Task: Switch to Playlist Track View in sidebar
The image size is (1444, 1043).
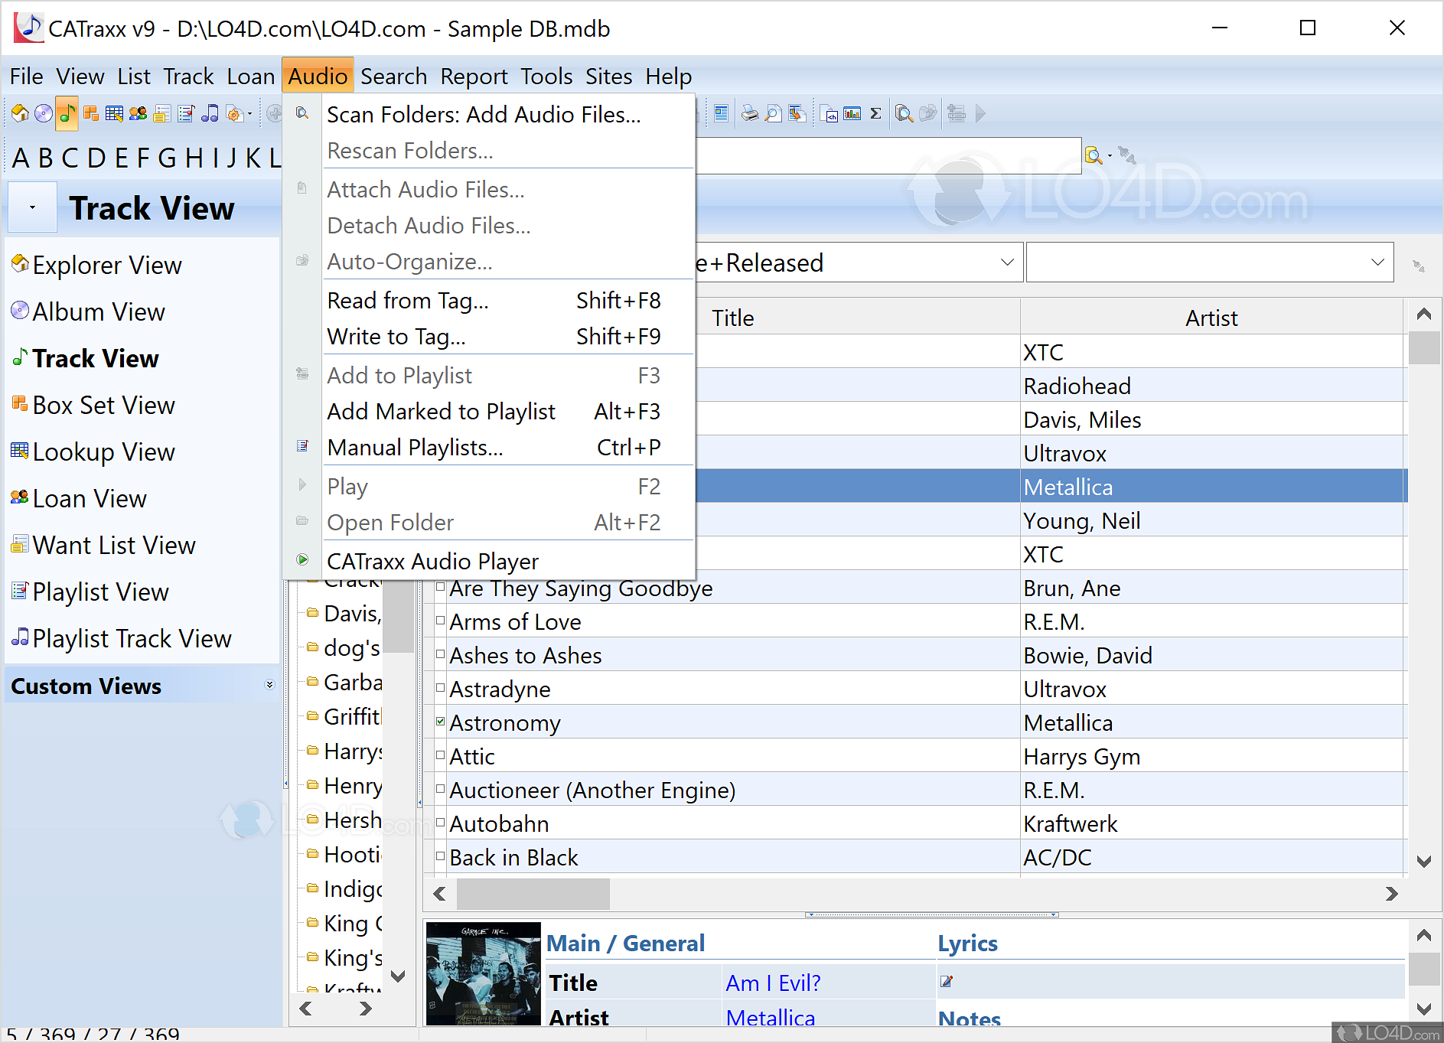Action: tap(132, 639)
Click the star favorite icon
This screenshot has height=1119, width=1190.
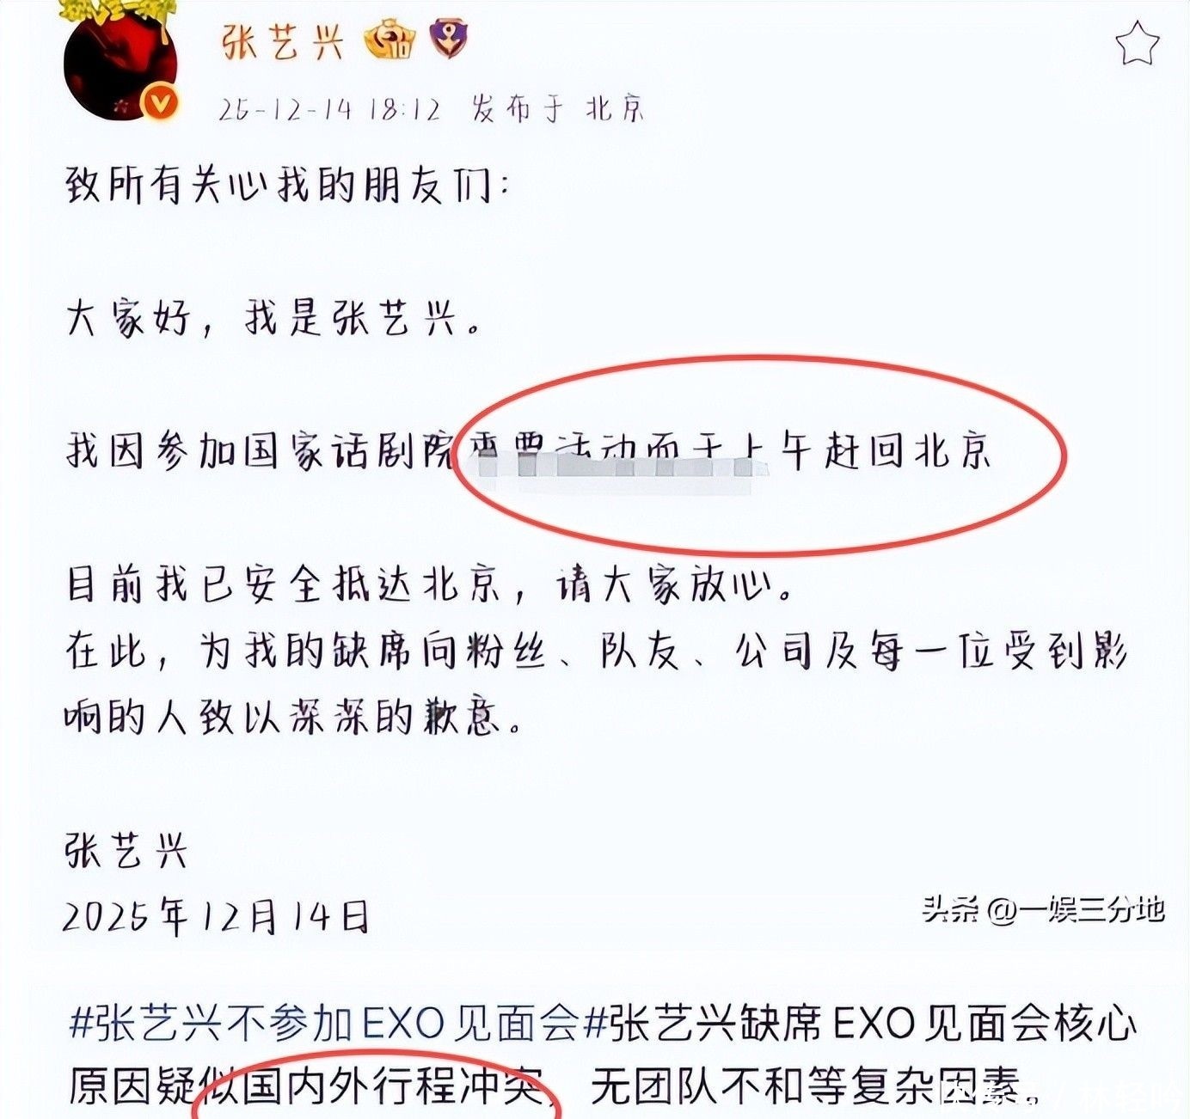pyautogui.click(x=1138, y=44)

**Exercise:** Where a line contains "Click the star favorite icon", begin there and set down exactly each line through the end of the data above, omitting any pictures.

**Answer to this problem:**
Click the star favorite icon
This screenshot has height=1119, width=1190.
pyautogui.click(x=1138, y=44)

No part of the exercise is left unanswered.